Similar content being viewed by others
Background
Identification of genetic variants underlying phenotypic traits is one of the major tasks associated with contemporary cattle genomic research. The traditional genome-wide association studies (GWAS) based on SNP genotyping technology is likely to have reduced power in detecting causal variants because of incomplete linkage disequilibrium with the genotyped SNPs [1]. This inefficiency has been reduced considerably by the advent of whole-genome sequencing technology. The technology has also been predicted to be an efficient approach to evaluate complex traits [2]. It is necessary to sequence at deep coverage to enable efficient and reliable detection of genetic variants using whole-genome sequencing. Sequencing at 15X coverage of the genome has been reported to enable identification of approx. 75 % of the genetic variants present in the heterozygote state [3]. An increase in sequence depth significantly improves both the accuracy and sensitivity of variant detection [4]. The accuracy of variant detection and detection rate is also dependent on the different variant detection algorithms [4].
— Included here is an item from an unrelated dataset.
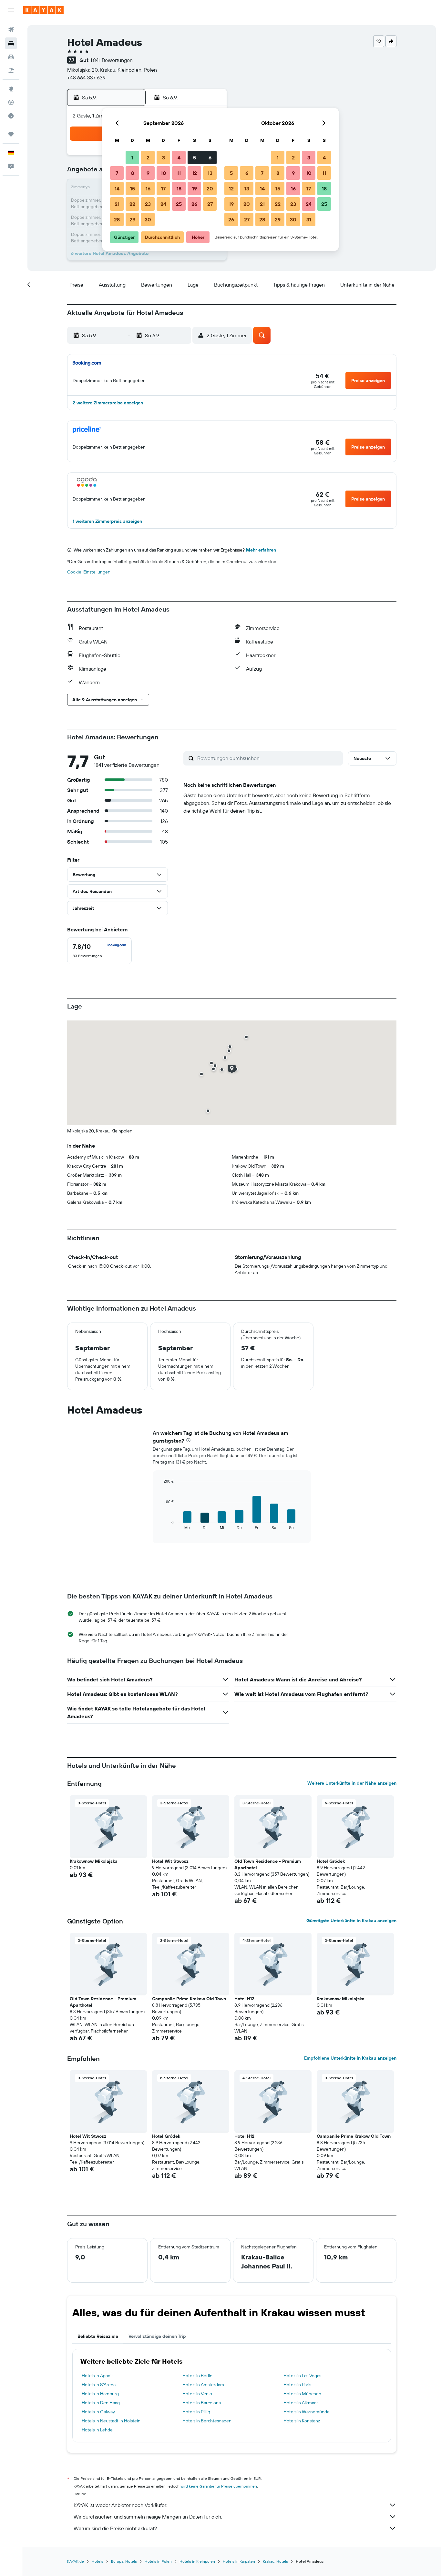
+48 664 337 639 (86, 77)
Over the last few years, a number of bovine whole-genome sequencing studies have been carried out providing a substantial number of genetic variants in the form of single nucleotide polymorphism (SNP) and insertion/deletion (indel). These variants are catalogued in dbSNP [5] with input from the bovine HapMap project [6], the bovine genome project [7] and other whole genome sequencing studies on diverse cattle breeds [8–15]. Most recently, the 1000 bull genomes project has reported whole-genome sequencing of 234 bulls, leading to detection of 26.7 million SNPs and 1.6 million indels [16]. However, genome sequencing studies for mining genetic variants are still ongoing and a large fraction of genetic variants in different cattle breeds remains to be discovered and properly annotated.
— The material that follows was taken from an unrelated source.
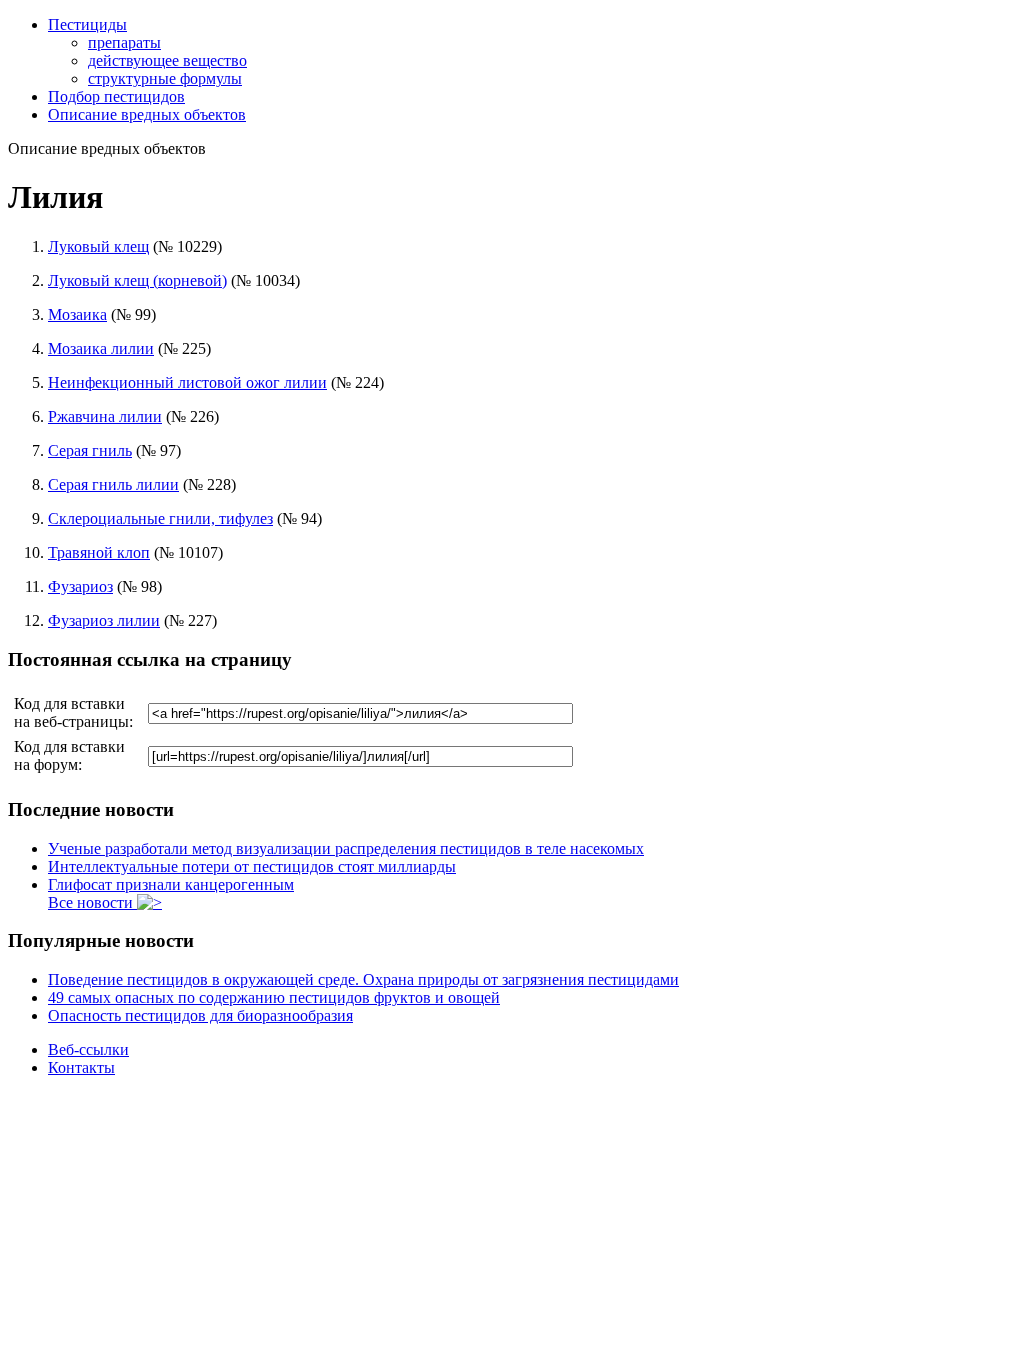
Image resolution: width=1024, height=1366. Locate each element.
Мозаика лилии (101, 348)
Genetic variants detected using whole-genome sequencing has been used successfully to identify causal variants and to map complex traits in domestic cattle [16, 17]. In human, the causal role of loss-of-function (LoF) variants (defined as stop codon, splice site, frame-shift and large deletions in protein coding genes [18]) in severe Mendelian diseases is well established. Recently, Charlier et al. [17] showed that LoF variants at the homozygous state can compromise fertility in cattle by causing embryonic lethality [17]. Therefore, screening a comprehensive list of deleterious LoF variants detected by deep sequencing would be of considerable interest in cattle genomic studies targeting fertility and production traits.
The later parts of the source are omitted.